Pareidolia – the psychological pattern-recognising phenomenon that makes us see faces in clouds or on the tops of pints of Guinness – means we’ve seen a rock or a tree or a drainpipe smile back at us. Now, we’re using it against ourselves, to make the robots look more comforting while they emotionlessly steal our jobs.
It doesn’t feel good. When I heard that rumour about a cleansing war that was coming I did think: “Well, at least I won’t have to worry about council tax.” But if I can’t take some comfort from a lamp-post smiling at me, and I can’t take comfort from the actual reality of the world, either, then what really is there?

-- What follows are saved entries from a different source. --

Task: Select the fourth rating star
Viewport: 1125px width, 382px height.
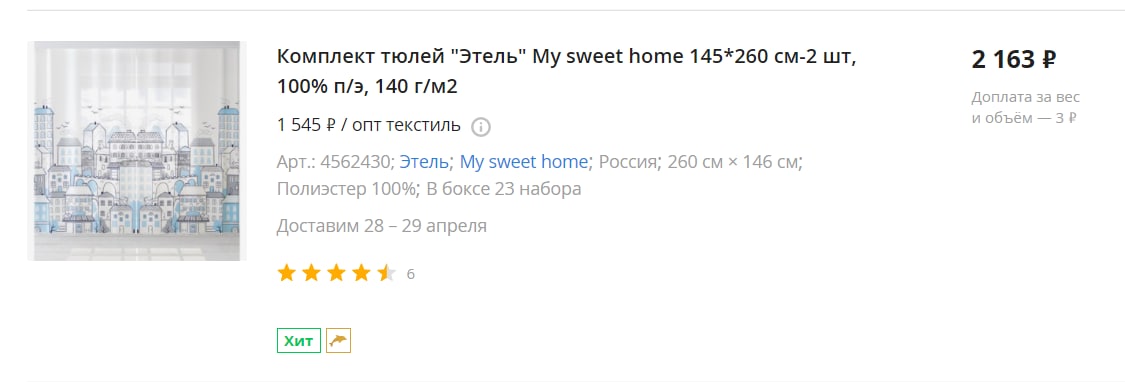Action: coord(362,273)
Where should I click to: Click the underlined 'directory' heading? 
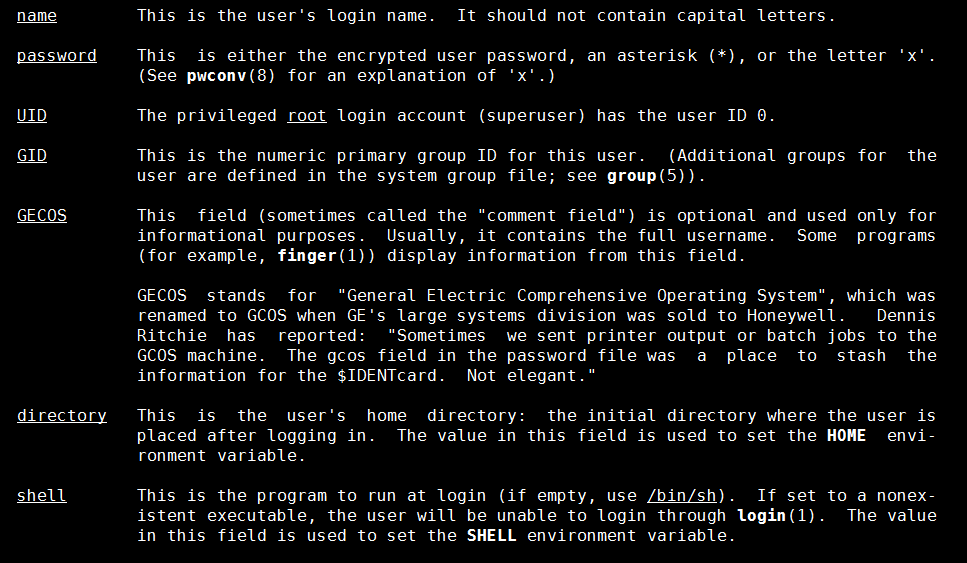coord(62,416)
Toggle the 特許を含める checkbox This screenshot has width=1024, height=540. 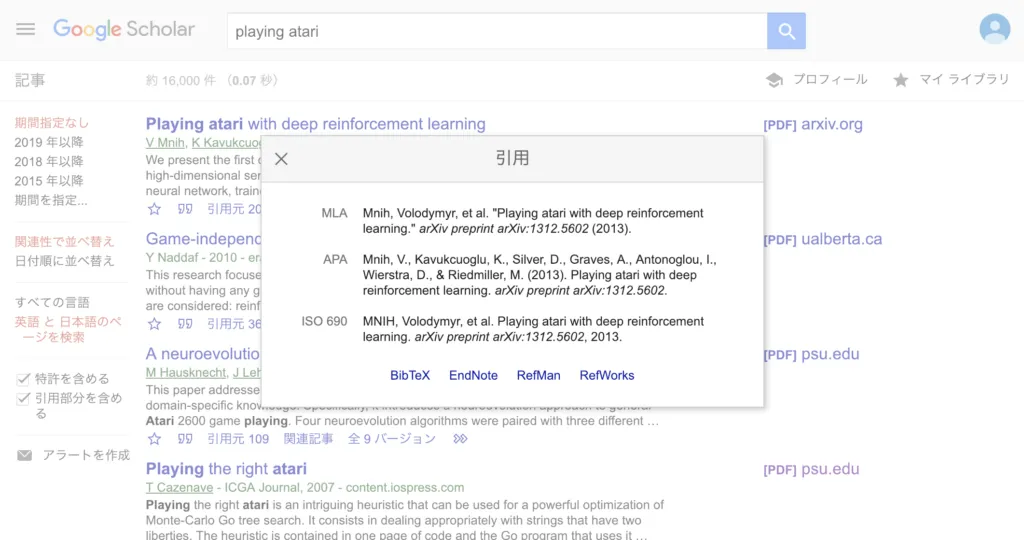click(23, 379)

A friend recently came back from the bathroom looking pesky. “What?” I said. “Give me some.” No, he explained. Above the second urinal over from the door. You’ll see it when you’re in there next. A third of a pint later and I was staring up at what he’d done: freshly affixed to the cistern, just starting to gently dew with beads of condensation, was a sticker of Everton goalkeeper Neville Southall from 1997.

I noticed this pattern of behaviour among the men around me as they turned into the deep part of their 30s in a way where they start getting very defensive if you playfully try and snatch their cap off their head: at weekends, after a few Guinnesses and perhaps a not-as-good-as-you-think-it-is watch of a Dulwich Hamlet game, they get a primal urge to put up stickers in pub bathrooms. Vinyl custom-made numbers they’ve printed out themselves. Circular-coloured dots that came free in the packaging for a £60 T-shirt they just bought. Or, the most enduring of the genre, vintage Merlin stickers of footballers they worshipped in their youth.
I stared up as Neville, in an iridescent with the Danka sponsor across the front, beamed down at me, hair brushed back, the grass behind him a shade of green that hasn’t been achieved on turf since the millennium. “Heh!”, I thought. “Ha!” Between the urinal and the bar I’d bought a dozen stickers of Ray Parlour off eBay, ready to nestle in my wallet and be deployed whenever I am alone in a bathroom in a place where pints cost more than £7.
If the bombs don’t get us, the robots will. Perhaps this really is all we’ve got at the moment.